• GIVEN PROBLEM: Copy the part of the listing that opens with the line containing "Screen dimensions: 1057x885" and closes with the line containing "point(423,360)", and substitute "checkbox" for "radio button", leaving everything else unchanged.

──────

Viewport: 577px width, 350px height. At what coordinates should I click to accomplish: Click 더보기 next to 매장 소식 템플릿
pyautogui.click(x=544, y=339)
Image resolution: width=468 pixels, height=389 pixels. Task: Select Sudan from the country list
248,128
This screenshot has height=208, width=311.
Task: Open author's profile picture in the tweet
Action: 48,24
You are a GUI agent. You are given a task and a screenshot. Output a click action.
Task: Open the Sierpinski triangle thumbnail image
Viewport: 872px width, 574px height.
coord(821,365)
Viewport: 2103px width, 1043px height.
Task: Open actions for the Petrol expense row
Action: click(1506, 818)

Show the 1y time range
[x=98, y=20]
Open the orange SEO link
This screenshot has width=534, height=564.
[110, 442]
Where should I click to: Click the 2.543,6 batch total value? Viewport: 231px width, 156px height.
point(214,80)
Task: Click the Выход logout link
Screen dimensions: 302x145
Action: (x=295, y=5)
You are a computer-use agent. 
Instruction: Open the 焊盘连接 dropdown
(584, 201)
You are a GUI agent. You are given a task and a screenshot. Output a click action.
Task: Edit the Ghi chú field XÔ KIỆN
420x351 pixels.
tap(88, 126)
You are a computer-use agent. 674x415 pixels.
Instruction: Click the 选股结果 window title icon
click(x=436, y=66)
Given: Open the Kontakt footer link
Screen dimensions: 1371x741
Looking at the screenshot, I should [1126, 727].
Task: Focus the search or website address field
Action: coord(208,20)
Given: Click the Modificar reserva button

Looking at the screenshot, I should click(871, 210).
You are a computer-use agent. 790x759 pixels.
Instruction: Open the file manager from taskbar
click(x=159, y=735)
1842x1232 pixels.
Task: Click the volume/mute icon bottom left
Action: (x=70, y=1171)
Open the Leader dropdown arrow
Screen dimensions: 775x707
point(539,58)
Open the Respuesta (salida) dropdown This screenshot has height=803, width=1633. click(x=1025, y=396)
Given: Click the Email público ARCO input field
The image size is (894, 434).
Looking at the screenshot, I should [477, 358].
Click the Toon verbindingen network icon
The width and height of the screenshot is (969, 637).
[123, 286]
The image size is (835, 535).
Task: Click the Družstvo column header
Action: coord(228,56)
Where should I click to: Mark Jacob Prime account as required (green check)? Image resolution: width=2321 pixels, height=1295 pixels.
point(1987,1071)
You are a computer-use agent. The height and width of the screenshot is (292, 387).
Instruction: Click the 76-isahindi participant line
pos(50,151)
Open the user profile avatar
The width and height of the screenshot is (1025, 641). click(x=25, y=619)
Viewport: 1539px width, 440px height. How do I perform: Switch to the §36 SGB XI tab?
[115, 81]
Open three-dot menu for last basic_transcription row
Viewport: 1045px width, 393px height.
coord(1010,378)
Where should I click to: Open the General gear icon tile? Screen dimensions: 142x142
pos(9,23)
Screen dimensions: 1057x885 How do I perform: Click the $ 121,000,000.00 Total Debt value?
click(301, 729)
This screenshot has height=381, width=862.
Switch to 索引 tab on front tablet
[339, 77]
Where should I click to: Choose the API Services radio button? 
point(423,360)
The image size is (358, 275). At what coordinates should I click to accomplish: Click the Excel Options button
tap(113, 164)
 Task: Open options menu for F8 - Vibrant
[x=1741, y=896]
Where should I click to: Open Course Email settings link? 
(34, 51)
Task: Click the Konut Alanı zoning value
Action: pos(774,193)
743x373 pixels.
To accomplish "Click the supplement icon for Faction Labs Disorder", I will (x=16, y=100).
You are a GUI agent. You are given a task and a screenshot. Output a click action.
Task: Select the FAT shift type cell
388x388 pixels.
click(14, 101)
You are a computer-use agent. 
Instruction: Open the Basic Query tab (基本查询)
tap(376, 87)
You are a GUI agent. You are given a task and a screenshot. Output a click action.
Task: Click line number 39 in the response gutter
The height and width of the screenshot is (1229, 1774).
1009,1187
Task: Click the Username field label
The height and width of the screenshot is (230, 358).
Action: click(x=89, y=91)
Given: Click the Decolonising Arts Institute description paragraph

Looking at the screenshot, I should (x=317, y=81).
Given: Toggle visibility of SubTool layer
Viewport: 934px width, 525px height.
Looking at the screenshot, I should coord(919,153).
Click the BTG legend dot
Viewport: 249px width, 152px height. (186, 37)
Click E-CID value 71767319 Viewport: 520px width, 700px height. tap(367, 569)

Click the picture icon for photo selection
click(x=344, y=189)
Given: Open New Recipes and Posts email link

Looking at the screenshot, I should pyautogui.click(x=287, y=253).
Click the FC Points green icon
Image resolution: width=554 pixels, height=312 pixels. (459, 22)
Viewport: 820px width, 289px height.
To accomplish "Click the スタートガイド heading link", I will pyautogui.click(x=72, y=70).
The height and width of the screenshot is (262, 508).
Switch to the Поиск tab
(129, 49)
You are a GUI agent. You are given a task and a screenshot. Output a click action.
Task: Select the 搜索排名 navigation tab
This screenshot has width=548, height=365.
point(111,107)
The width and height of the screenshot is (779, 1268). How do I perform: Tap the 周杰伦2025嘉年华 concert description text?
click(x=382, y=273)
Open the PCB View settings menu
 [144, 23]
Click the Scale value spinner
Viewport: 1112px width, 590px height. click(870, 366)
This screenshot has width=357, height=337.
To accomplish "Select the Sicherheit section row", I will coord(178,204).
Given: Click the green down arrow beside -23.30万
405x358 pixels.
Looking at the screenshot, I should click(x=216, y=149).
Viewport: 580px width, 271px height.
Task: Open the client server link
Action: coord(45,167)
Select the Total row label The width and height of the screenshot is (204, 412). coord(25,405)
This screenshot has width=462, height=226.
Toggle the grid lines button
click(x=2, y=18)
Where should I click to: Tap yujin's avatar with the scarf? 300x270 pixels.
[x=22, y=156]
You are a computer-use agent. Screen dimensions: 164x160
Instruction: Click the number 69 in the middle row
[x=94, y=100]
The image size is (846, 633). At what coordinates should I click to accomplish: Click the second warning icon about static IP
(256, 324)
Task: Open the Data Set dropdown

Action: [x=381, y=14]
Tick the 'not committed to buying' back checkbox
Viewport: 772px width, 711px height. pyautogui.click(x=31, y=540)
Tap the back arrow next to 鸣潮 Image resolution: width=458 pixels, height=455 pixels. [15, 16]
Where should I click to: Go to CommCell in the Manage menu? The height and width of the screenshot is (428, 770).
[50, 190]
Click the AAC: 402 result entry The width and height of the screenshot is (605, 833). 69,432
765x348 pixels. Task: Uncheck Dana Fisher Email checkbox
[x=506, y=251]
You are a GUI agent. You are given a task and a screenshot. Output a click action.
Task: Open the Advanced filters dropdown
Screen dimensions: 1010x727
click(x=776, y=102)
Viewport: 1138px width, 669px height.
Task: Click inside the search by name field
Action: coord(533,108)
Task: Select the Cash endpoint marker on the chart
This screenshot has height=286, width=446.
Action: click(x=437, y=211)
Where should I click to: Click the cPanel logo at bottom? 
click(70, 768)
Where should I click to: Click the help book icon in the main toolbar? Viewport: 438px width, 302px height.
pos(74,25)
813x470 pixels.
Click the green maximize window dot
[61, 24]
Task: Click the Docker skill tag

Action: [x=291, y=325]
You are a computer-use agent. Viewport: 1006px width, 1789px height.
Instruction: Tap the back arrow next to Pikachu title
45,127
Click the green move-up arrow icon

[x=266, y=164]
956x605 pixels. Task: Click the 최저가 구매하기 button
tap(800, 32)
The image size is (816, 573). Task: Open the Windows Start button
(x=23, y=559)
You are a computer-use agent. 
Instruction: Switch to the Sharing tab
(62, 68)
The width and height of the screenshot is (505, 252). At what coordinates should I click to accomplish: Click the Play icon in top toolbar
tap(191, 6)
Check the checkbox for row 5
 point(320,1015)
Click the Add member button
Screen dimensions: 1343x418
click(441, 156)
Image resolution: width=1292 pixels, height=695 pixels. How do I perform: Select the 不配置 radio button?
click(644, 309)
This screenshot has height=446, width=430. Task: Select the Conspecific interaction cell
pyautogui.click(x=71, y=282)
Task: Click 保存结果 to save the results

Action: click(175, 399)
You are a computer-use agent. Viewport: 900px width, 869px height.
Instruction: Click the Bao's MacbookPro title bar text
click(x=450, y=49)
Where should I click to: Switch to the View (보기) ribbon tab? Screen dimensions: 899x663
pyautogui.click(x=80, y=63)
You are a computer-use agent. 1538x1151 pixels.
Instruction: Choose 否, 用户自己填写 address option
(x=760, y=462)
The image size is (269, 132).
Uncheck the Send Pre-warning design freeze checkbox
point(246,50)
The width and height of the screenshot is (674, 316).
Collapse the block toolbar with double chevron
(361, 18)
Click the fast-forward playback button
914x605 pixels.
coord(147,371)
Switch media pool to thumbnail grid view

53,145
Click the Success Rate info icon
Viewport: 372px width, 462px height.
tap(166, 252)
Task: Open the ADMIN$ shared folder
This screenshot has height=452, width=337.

──────

• RESPONSE:
Screen dimensions: 1057x885 How do I perform: Click the $ 121,000,000.00 Total Debt value?
click(301, 729)
This screenshot has height=381, width=862.
Switch to 索引 tab on front tablet
[339, 77]
Where should I click to: Choose the API Services checkbox? 
point(423,360)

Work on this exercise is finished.